• Your objective: Only an exact copy of every record counts as an answer.

--- Data shown ---

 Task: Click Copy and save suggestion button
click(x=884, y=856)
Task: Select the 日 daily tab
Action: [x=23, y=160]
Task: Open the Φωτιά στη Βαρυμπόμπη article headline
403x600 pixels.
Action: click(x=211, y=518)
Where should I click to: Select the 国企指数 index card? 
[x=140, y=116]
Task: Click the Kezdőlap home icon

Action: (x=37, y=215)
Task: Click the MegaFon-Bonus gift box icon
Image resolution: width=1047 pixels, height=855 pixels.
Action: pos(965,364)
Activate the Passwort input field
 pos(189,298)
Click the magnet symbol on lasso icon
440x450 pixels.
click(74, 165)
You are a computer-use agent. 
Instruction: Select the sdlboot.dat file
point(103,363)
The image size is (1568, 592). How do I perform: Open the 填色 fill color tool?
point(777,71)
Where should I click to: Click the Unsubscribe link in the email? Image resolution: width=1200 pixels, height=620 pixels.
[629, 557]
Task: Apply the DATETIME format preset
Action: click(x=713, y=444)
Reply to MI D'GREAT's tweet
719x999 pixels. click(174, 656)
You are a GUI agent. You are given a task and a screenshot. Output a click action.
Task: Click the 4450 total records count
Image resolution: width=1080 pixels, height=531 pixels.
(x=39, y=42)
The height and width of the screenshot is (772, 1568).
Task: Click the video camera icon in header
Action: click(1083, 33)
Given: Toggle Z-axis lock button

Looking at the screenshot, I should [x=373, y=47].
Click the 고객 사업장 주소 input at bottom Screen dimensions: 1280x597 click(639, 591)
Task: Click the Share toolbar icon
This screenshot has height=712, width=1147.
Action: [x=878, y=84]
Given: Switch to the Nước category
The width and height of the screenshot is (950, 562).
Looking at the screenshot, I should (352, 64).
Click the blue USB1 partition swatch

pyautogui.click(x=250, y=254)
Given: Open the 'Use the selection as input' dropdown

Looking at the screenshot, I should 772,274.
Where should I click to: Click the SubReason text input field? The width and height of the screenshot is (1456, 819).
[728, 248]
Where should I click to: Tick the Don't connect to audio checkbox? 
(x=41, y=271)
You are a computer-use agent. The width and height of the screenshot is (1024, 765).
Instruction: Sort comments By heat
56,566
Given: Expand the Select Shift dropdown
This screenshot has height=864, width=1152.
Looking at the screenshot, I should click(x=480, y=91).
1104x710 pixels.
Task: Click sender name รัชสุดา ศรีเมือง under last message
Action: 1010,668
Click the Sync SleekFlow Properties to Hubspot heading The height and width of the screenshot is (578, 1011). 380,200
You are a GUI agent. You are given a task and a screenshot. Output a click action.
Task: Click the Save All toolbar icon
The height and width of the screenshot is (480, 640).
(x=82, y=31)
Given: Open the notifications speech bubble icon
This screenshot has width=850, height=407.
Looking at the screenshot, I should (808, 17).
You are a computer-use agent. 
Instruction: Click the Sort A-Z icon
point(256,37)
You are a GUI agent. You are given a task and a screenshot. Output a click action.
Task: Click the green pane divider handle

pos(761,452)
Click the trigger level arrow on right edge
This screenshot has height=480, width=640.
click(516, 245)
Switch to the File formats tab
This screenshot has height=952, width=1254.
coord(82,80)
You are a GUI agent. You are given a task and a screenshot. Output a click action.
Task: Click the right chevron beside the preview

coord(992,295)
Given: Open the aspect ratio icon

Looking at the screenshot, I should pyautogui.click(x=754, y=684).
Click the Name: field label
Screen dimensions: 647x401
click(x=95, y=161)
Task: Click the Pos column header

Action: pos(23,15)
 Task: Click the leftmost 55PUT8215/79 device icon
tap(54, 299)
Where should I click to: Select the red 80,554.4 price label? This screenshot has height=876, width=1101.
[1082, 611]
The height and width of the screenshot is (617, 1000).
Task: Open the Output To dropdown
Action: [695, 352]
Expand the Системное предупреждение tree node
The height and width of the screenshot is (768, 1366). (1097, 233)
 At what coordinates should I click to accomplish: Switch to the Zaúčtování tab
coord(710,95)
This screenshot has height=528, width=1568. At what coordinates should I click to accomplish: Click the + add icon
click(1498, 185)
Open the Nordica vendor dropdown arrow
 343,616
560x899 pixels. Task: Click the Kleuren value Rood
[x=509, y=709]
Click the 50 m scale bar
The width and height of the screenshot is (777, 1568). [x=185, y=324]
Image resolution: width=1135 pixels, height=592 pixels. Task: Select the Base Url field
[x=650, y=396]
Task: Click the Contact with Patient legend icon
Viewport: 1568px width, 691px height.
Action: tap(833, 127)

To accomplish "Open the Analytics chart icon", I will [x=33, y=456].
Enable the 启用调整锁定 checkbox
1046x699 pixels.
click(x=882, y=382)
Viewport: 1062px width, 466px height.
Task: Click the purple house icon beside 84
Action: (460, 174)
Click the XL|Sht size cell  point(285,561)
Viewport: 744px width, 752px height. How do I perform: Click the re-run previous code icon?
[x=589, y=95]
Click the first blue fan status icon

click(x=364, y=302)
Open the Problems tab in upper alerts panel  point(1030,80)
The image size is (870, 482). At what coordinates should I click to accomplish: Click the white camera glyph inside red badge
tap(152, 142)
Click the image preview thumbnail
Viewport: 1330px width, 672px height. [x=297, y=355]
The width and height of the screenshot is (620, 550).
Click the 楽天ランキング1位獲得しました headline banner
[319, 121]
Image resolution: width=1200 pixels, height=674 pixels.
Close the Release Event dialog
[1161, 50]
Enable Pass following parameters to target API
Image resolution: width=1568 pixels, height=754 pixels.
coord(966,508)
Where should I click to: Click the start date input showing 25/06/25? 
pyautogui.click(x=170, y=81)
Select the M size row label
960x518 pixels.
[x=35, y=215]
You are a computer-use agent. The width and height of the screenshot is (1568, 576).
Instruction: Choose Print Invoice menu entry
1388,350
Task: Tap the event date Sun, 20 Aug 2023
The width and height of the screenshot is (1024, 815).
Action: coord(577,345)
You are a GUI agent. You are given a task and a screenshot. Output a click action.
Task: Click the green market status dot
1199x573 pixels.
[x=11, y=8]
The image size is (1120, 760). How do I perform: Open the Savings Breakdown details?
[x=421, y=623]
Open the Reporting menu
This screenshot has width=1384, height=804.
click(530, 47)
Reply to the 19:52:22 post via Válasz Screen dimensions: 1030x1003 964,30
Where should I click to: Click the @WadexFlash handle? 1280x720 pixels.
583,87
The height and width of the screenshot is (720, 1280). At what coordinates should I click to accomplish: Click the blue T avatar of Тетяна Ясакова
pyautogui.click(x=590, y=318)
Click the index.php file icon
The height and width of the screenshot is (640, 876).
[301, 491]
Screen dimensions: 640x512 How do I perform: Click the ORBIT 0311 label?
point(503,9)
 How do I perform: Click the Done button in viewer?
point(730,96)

---

• Task result:
 Task: Click Copy and save suggestion button
click(x=884, y=856)
Task: Select the 日 daily tab
Action: [x=23, y=160]
Task: Open the Φωτιά στη Βαρυμπόμπη article headline
403x600 pixels.
Action: click(x=211, y=518)
Where should I click to: Select the 国企指数 index card? 
[x=140, y=116]
Task: Click the Kezdőlap home icon

Action: (x=37, y=215)
Task: Click the MegaFon-Bonus gift box icon
Image resolution: width=1047 pixels, height=855 pixels.
Action: pos(965,364)
Activate the Passwort input field
 pos(189,298)
Click the magnet symbol on lasso icon
440x450 pixels.
click(74, 165)
You are a computer-use agent. 
Instruction: Select the sdlboot.dat file
point(103,363)
The image size is (1568, 592). How do I perform: Open the 填色 fill color tool?
point(777,71)
Where should I click to: Click the Unsubscribe link in the email? Image resolution: width=1200 pixels, height=620 pixels.
[629, 557]
Task: Apply the DATETIME format preset
Action: click(x=713, y=444)
Reply to MI D'GREAT's tweet
719x999 pixels. click(174, 656)
You are a GUI agent. You are given a task and a screenshot. Output a click action.
Task: Click the 4450 total records count
Image resolution: width=1080 pixels, height=531 pixels.
(x=39, y=42)
The height and width of the screenshot is (772, 1568).
Task: Click the video camera icon in header
Action: click(1083, 33)
Given: Toggle Z-axis lock button

Looking at the screenshot, I should [x=373, y=47].
Click the 고객 사업장 주소 input at bottom Screen dimensions: 1280x597 click(639, 591)
Task: Click the Share toolbar icon
This screenshot has height=712, width=1147.
Action: [x=878, y=84]
Given: Switch to the Nước category
The width and height of the screenshot is (950, 562).
Looking at the screenshot, I should (352, 64).
Click the blue USB1 partition swatch

pyautogui.click(x=250, y=254)
Given: Open the 'Use the selection as input' dropdown

Looking at the screenshot, I should 772,274.
Where should I click to: Click the SubReason text input field? The width and height of the screenshot is (1456, 819).
[728, 248]
Where should I click to: Tick the Don't connect to audio checkbox? 
(x=41, y=271)
You are a computer-use agent. The width and height of the screenshot is (1024, 765).
Instruction: Sort comments By heat
56,566
Given: Expand the Select Shift dropdown
This screenshot has height=864, width=1152.
Looking at the screenshot, I should click(x=480, y=91).
1104x710 pixels.
Task: Click sender name รัชสุดา ศรีเมือง under last message
Action: 1010,668
Click the Sync SleekFlow Properties to Hubspot heading The height and width of the screenshot is (578, 1011). 380,200
You are a GUI agent. You are given a task and a screenshot. Output a click action.
Task: Click the Save All toolbar icon
The height and width of the screenshot is (480, 640).
(x=82, y=31)
Given: Open the notifications speech bubble icon
This screenshot has width=850, height=407.
Looking at the screenshot, I should (808, 17).
You are a computer-use agent. 
Instruction: Click the Sort A-Z icon
point(256,37)
You are a GUI agent. You are given a task and a screenshot. Output a click action.
Task: Click the green pane divider handle

pos(761,452)
Click the trigger level arrow on right edge
This screenshot has height=480, width=640.
click(516, 245)
Switch to the File formats tab
This screenshot has height=952, width=1254.
coord(82,80)
You are a GUI agent. You are given a task and a screenshot. Output a click action.
Task: Click the right chevron beside the preview

coord(992,295)
Given: Open the aspect ratio icon

Looking at the screenshot, I should pyautogui.click(x=754, y=684).
Click the Name: field label
Screen dimensions: 647x401
click(x=95, y=161)
Task: Click the Pos column header

Action: pos(23,15)
 Task: Click the leftmost 55PUT8215/79 device icon
tap(54, 299)
Where should I click to: Select the red 80,554.4 price label? This screenshot has height=876, width=1101.
[1082, 611]
The height and width of the screenshot is (617, 1000).
Task: Open the Output To dropdown
Action: [695, 352]
Expand the Системное предупреждение tree node
The height and width of the screenshot is (768, 1366). (1097, 233)
 At what coordinates should I click to accomplish: Switch to the Zaúčtování tab
coord(710,95)
This screenshot has height=528, width=1568. At what coordinates should I click to accomplish: Click the + add icon
click(1498, 185)
Open the Nordica vendor dropdown arrow
 343,616
560x899 pixels. Task: Click the Kleuren value Rood
[x=509, y=709]
Click the 50 m scale bar
The width and height of the screenshot is (777, 1568). [x=185, y=324]
Image resolution: width=1135 pixels, height=592 pixels. Task: Select the Base Url field
[x=650, y=396]
Task: Click the Contact with Patient legend icon
Viewport: 1568px width, 691px height.
Action: tap(833, 127)

To accomplish "Open the Analytics chart icon", I will [x=33, y=456].
Enable the 启用调整锁定 checkbox
1046x699 pixels.
click(x=882, y=382)
Viewport: 1062px width, 466px height.
Task: Click the purple house icon beside 84
Action: (460, 174)
Click the XL|Sht size cell  point(285,561)
Viewport: 744px width, 752px height. How do I perform: Click the re-run previous code icon?
[x=589, y=95]
Click the first blue fan status icon

click(x=364, y=302)
Open the Problems tab in upper alerts panel  point(1030,80)
The image size is (870, 482). At what coordinates should I click to accomplish: Click the white camera glyph inside red badge
tap(152, 142)
Click the image preview thumbnail
Viewport: 1330px width, 672px height. [x=297, y=355]
The width and height of the screenshot is (620, 550).
Click the 楽天ランキング1位獲得しました headline banner
[319, 121]
Image resolution: width=1200 pixels, height=674 pixels.
Close the Release Event dialog
[1161, 50]
Enable Pass following parameters to target API
Image resolution: width=1568 pixels, height=754 pixels.
coord(966,508)
Where should I click to: Click the start date input showing 25/06/25? 
pyautogui.click(x=170, y=81)
Select the M size row label
960x518 pixels.
[x=35, y=215]
You are a computer-use agent. The width and height of the screenshot is (1568, 576).
Instruction: Choose Print Invoice menu entry
1388,350
Task: Tap the event date Sun, 20 Aug 2023
The width and height of the screenshot is (1024, 815).
Action: coord(577,345)
You are a GUI agent. You are given a task and a screenshot. Output a click action.
Task: Click the green market status dot
1199x573 pixels.
[x=11, y=8]
The image size is (1120, 760). How do I perform: Open the Savings Breakdown details?
[x=421, y=623]
Open the Reporting menu
This screenshot has width=1384, height=804.
click(530, 47)
Reply to the 19:52:22 post via Válasz Screen dimensions: 1030x1003 964,30
Where should I click to: Click the @WadexFlash handle? 1280x720 pixels.
583,87
The height and width of the screenshot is (720, 1280). At what coordinates should I click to accomplish: Click the blue T avatar of Тетяна Ясакова
pyautogui.click(x=590, y=318)
Click the index.php file icon
The height and width of the screenshot is (640, 876).
[301, 491]
Screen dimensions: 640x512 How do I perform: Click the ORBIT 0311 label?
point(503,9)
 How do I perform: Click the Done button in viewer?
point(730,96)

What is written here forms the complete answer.